An additional layer of tension in Lennon and Dante’s budding relationship is the judgment and perception of such a relationship by the Drayton community. Though Lennon is drawn to Dante, she does not act on her growing feelings for him in these chapters. Yet, rumors about their relationship threaten her social standing at the school. Blaine warns her after Dante invites Lennon on a trip to Amsterdam, saying, “We have to be careful. No one on this campus thinks we earned our beds [in Logos House] honorably, if you know what I mean. And now that you’re running off with Dante…” (182). This warning underscores a larger critique in the novel: Society often shames women for having sexual agency. Lennon previously had a physical relationship with Ian before beating him for a spot in Logos. This prompts Ian to shame her for their relationship and imply that Lennon used their past sexual intimacy to manipulate him, a false charge rooted in misogyny and wounded pride. Similarly, if Dante and Lennon were to have a romantic relationship, the ramifications would impact Lennon but not Dante. Lennon would be accused of using her relationship to succeed, while Dante’s reputation—like Ian’s—would be untarnished. These gendered double standards only add to the complexity of Lennon and Dante’s mentor-student relationship.
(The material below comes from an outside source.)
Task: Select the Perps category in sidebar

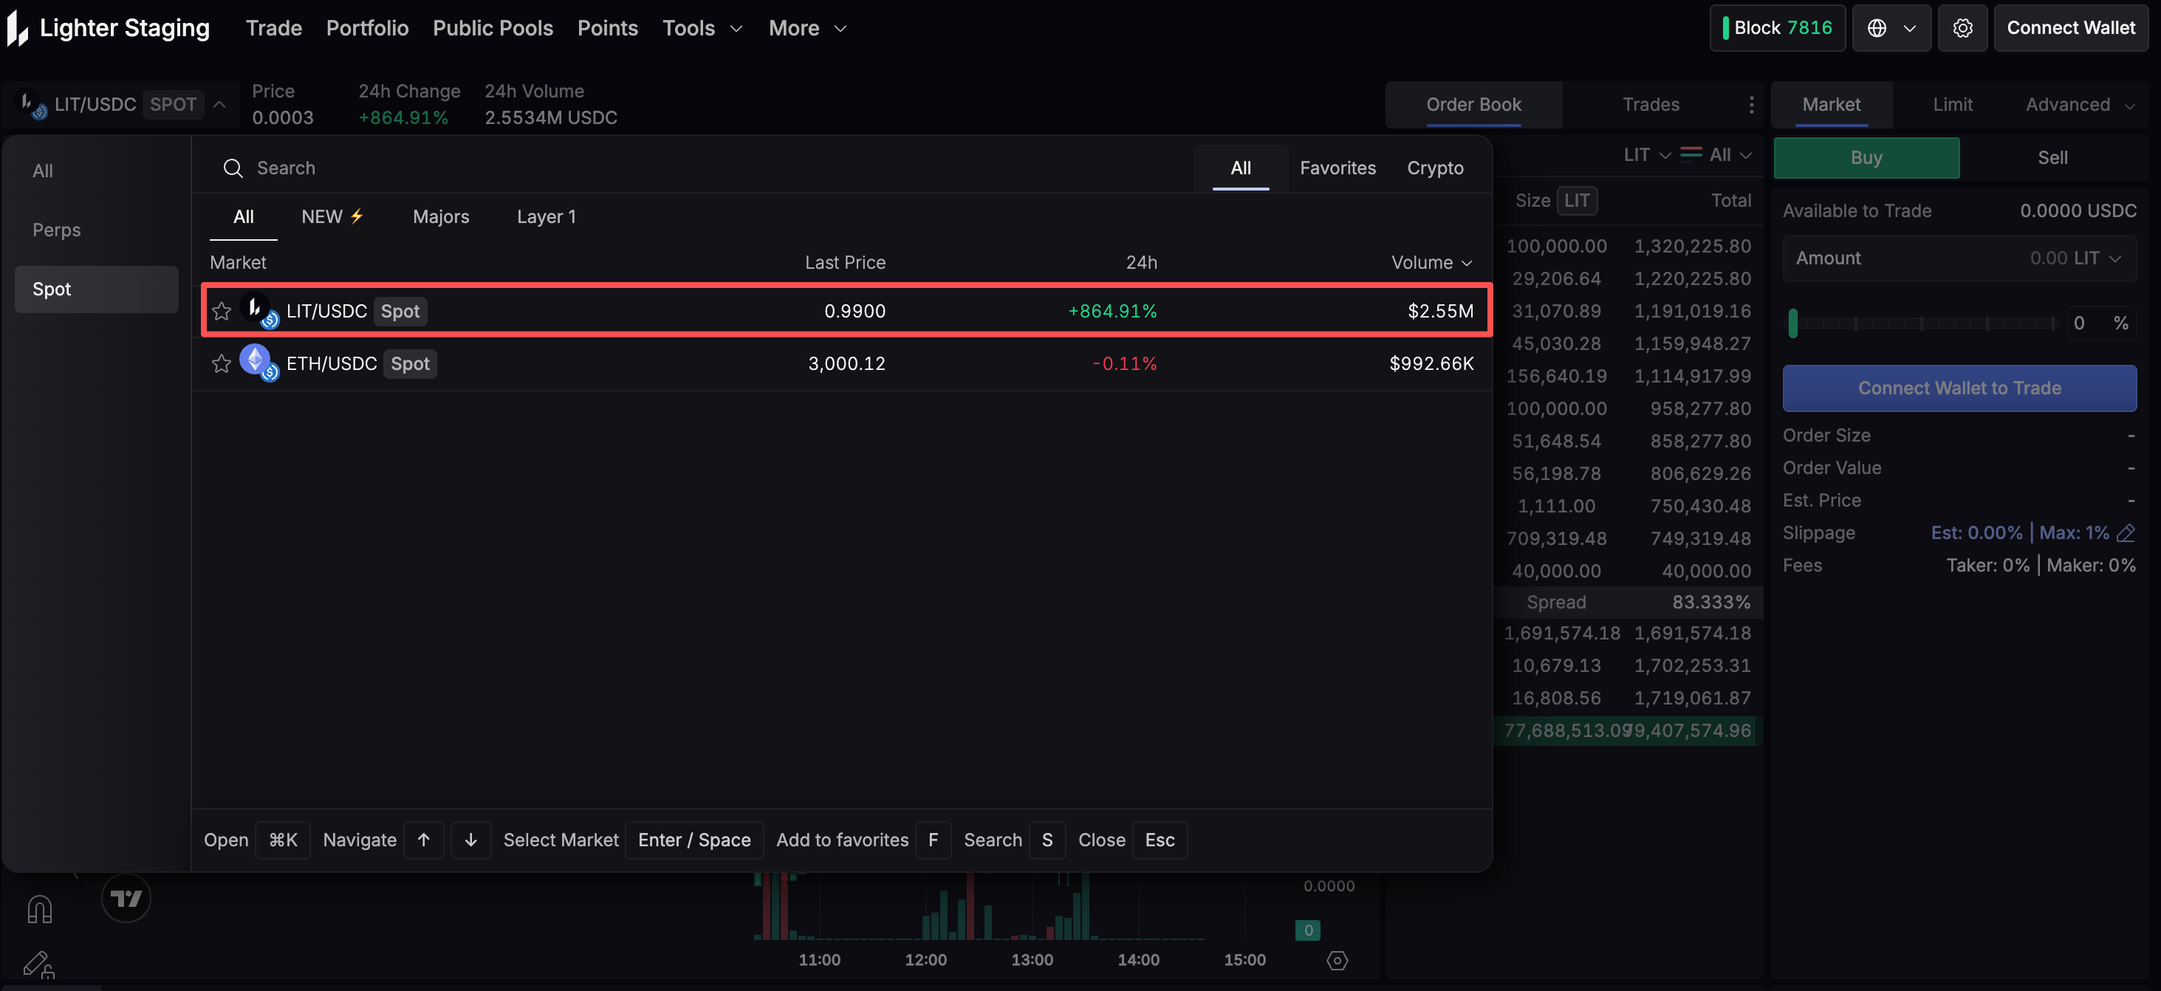Action: click(x=57, y=230)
These chapters also introduce the theme of The Psychological Cost of Influence. Lennon’s education in the power of persuasion intensifies in these chapters, and she finds her newfound capabilities morally questionable, yet enticing. Unlike many of her peers, Lennon continues to question the moral ambiguity of using her powers. Her unease deepens when Dante reveals the personal cost of using such power—the literal fragmentation of the self. He explains that on the night of the convocation cocktail hour, Lennon witnessed the effect his use of persuasion has on him; he says: “That night, you saw that in the form of whatever—or whoever—it was you encountered. I try to keep him leashed, but it’s hard at night, when I’m tired. I wasn’t able to make it back to Irvine before he broke free of his tether and surfaced” (117). Here, Dante reveals the existence of his darker side—his “aberration”—that is a manifestation of the psychological damage caused by overusing persuasion. It grows stronger as his conscious self grows weaker, representing his guilt and moral erosion. This reframes the mirror scene in the opening lines of the novel—what Lennon saw was her aberration. It is the cost of a power she did not yet know how to wield, and the cost will only rise alongside her power.